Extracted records
----------

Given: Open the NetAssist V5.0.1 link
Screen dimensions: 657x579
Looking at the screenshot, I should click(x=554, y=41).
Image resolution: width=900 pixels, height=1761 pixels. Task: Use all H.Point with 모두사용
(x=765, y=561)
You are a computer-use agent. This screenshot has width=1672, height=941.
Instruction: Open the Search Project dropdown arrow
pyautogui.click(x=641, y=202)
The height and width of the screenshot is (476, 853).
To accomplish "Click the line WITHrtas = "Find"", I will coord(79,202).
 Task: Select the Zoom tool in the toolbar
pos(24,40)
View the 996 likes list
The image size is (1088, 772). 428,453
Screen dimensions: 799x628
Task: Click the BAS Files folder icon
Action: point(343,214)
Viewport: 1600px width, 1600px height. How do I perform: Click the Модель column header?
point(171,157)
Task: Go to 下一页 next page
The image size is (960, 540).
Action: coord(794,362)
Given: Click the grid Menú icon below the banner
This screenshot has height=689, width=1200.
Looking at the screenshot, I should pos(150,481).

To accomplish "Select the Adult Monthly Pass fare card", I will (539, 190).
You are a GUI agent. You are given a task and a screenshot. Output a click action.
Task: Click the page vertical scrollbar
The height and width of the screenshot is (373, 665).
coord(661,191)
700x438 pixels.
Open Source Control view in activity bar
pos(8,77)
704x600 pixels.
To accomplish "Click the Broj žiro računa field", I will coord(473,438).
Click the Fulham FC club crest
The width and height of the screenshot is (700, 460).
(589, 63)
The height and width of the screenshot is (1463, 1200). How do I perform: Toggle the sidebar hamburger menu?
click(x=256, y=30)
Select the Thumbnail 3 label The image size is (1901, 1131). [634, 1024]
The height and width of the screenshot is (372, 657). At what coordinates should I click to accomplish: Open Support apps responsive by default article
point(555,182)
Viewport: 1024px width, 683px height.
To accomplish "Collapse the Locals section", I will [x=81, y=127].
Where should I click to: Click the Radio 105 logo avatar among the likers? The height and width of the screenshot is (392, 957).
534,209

----------

▶ What the exercise asks: Set down exactly, and only, the lines of the data above from the line containing "Task: Click the page vertical scrollbar" through the last one.

▶ Output below:
Task: Click the page vertical scrollbar
The height and width of the screenshot is (373, 665).
coord(661,191)
700x438 pixels.
Open Source Control view in activity bar
pos(8,77)
704x600 pixels.
To accomplish "Click the Broj žiro računa field", I will coord(473,438).
Click the Fulham FC club crest
The width and height of the screenshot is (700, 460).
(589, 63)
The height and width of the screenshot is (1463, 1200). How do I perform: Toggle the sidebar hamburger menu?
click(x=256, y=30)
Select the Thumbnail 3 label The image size is (1901, 1131). [634, 1024]
The height and width of the screenshot is (372, 657). At what coordinates should I click to accomplish: Open Support apps responsive by default article
point(555,182)
Viewport: 1024px width, 683px height.
To accomplish "Collapse the Locals section", I will [x=81, y=127].
Where should I click to: Click the Radio 105 logo avatar among the likers? The height and width of the screenshot is (392, 957).
534,209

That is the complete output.